Das war nicht bei der ganzen Familie Jesu der Fall. Das vierte Evangelium verrät uns, daß seine Verwandten »nicht an ihn [glaubten]« (Joh 7,5), und Markus berichtet, daß sie »sich auf den Weg [machten], um ihn mit Gewalt zurückzuholen; denn sie sagten: Er ist von Sinnen« (Mk 3,21). Man kann sicher sein, daß die innere Haltung Marias eine völlig andere war. Das versichert uns das Lukasevangelium, in dem Maria sich selbst als demütige »Magd des Herrn« (Lk 1,38) darstellt. In diesem Licht ist die Antwort Jesu zu sehen, als man ihm berichtet: »Deine Mutter und deine Brüder stehen draußen und möchten dich sehen« (Lk 8,20; vgl. Mt 12,46 - 47; Mk 3,32); Jesus erwidert: »Meine Mutter und meine Brüder sind die, die das Wort Gottes hören und danach handeln« (Lk 8,21). Maria ist in der Tat ein Vorbild des Hörens auf das Wort Gottes (vgl. Lk 2,19.51) und der Bereitschaft, es zu befolgen.

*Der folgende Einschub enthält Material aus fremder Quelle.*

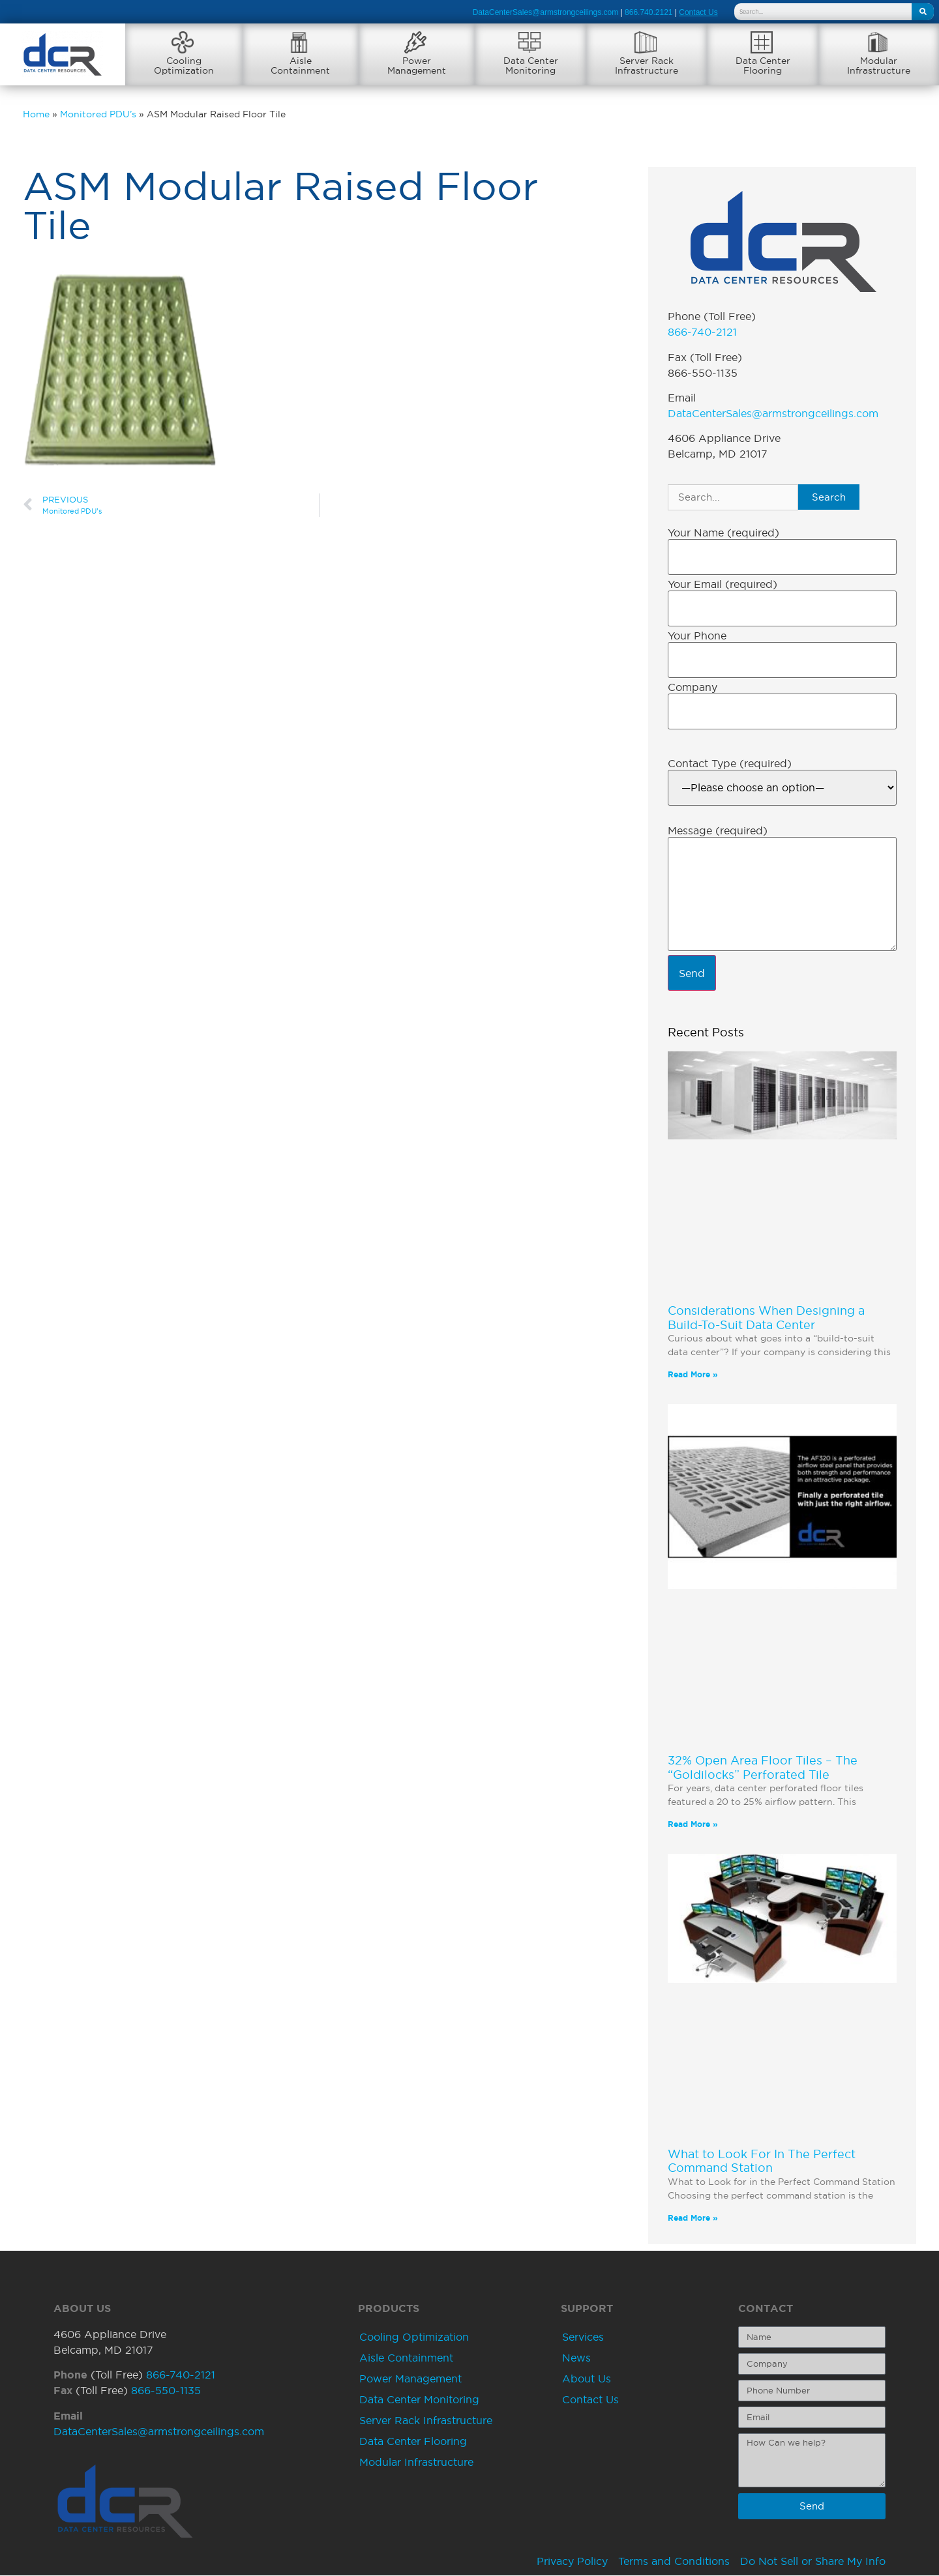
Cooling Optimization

5. Die Jungfrau hat die vollkommene Verfügbarkeit, die sie bei der Verkündigung zum Ausdruck gebracht hatte, bewahrt und beharrlich erneuert. Das unermeßliche Vorrecht und die herausragende Sendung, Mutter des Sohnes Gottes zu sein, haben an ihrem Verhalten demütiger Ergebenheit an den Plan des Vaters nichts geändert. Unter anderen Aspekten dieses göttlichen Planes hat sie die in ihrer Mutterschaft mitenthaltene Erziehungsaufgabe übernommen. Mutter ist nicht nur die, die zur Welt bringt, sondern auch diejenige, die sich aktiv für die Bildung und Entwicklung der Persönlichkeit des Kindes einsetzt. Das Verhalten Marias hat sicher Einfluß auf die Lebenshaltung Jesu ausgeübt. Man kann sich vorstellen, daß etwa die Geste der Fußwaschung (vgl. Joh 13,4 - 5), die er den Jüngern als zu befolgendes Beispiel hinterließ (vgl. Joh 13,14 - 15), das widerspiegelt, was Jesus selbst von Kindheit an am Verhalten Marias beobachtet hatte, wenn sie den Gästen in demütiger Gesinnung des Dienens die Füße wusch.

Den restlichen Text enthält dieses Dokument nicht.